::: EXTRACTED RECORDS

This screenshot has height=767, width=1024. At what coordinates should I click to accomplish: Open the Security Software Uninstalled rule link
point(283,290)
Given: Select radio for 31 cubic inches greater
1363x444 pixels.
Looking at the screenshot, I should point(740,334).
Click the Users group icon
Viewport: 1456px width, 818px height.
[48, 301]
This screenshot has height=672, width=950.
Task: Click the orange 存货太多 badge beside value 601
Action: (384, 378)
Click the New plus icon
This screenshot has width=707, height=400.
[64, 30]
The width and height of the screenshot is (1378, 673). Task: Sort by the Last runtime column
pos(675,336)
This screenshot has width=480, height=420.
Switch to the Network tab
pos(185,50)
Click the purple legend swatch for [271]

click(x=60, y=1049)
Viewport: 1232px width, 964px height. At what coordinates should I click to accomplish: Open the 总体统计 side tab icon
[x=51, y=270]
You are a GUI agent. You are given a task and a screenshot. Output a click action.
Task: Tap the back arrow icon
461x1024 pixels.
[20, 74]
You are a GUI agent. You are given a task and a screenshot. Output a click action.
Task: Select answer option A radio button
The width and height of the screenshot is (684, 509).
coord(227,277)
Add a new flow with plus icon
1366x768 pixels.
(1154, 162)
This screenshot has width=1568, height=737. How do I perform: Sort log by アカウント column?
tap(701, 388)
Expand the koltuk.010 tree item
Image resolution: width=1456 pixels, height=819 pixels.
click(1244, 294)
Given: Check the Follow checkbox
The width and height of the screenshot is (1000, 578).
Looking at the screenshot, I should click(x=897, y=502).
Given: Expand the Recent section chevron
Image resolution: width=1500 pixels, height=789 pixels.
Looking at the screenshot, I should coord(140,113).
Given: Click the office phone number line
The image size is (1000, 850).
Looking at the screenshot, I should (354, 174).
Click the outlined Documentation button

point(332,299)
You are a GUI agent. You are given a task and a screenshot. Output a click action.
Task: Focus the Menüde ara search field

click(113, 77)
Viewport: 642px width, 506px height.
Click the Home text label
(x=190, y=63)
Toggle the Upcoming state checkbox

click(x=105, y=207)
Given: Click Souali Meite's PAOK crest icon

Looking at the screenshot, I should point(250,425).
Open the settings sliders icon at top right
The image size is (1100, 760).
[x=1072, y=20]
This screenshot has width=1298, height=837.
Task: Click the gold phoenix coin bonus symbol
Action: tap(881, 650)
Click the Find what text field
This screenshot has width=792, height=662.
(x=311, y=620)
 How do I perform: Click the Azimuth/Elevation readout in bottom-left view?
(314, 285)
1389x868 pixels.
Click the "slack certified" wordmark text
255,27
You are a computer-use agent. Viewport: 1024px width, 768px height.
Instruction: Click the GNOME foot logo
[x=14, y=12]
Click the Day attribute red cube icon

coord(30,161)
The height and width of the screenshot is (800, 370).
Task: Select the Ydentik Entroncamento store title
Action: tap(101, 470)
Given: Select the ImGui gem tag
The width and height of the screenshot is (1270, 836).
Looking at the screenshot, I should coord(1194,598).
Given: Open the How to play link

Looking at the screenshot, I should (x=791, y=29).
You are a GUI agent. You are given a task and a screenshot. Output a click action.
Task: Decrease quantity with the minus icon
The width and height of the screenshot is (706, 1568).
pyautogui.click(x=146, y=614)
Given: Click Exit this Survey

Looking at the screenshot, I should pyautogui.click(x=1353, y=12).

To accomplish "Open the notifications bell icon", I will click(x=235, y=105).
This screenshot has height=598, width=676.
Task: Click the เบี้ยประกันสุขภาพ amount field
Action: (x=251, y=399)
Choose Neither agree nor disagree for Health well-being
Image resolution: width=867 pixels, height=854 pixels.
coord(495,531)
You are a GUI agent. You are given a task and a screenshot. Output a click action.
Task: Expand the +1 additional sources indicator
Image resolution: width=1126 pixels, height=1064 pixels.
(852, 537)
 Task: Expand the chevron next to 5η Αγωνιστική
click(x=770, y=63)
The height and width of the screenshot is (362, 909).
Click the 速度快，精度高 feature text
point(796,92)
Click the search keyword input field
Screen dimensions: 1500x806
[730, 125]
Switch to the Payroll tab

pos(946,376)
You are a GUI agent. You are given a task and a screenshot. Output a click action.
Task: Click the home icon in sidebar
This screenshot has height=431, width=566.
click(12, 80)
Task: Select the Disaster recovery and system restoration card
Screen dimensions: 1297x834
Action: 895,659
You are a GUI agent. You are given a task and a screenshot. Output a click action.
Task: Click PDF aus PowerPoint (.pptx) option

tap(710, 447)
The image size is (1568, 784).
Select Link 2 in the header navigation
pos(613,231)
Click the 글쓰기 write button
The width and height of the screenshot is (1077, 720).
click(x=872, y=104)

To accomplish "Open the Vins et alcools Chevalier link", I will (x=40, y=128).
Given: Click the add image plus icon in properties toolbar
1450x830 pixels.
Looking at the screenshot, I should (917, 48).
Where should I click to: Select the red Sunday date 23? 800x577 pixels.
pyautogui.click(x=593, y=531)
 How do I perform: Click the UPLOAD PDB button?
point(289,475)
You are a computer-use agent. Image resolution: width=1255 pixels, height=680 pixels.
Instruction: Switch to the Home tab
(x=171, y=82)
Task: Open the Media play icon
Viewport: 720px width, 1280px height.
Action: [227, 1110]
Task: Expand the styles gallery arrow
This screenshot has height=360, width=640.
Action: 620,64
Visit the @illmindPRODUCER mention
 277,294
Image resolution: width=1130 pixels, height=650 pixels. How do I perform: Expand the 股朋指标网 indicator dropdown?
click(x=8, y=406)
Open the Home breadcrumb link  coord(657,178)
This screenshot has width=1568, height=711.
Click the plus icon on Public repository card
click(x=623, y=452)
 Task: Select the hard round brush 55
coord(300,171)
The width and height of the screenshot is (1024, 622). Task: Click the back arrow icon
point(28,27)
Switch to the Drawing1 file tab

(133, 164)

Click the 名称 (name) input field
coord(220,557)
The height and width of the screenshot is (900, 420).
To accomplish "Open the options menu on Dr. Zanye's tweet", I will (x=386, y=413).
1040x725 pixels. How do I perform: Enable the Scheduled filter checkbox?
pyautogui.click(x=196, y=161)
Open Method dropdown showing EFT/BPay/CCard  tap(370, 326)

::::::

**PROBLEM**: Reproduce exactly the lines from the beginning of the entries above up to and including the line that contains "This screenshot has width=480, height=420.".

**RESULT OF THIS TASK**:
This screenshot has height=767, width=1024. At what coordinates should I click to accomplish: Open the Security Software Uninstalled rule link
point(283,290)
Given: Select radio for 31 cubic inches greater
1363x444 pixels.
Looking at the screenshot, I should point(740,334).
Click the Users group icon
Viewport: 1456px width, 818px height.
[48, 301]
This screenshot has height=672, width=950.
Task: Click the orange 存货太多 badge beside value 601
Action: (384, 378)
Click the New plus icon
This screenshot has width=707, height=400.
[64, 30]
The width and height of the screenshot is (1378, 673). Task: Sort by the Last runtime column
pos(675,336)
This screenshot has width=480, height=420.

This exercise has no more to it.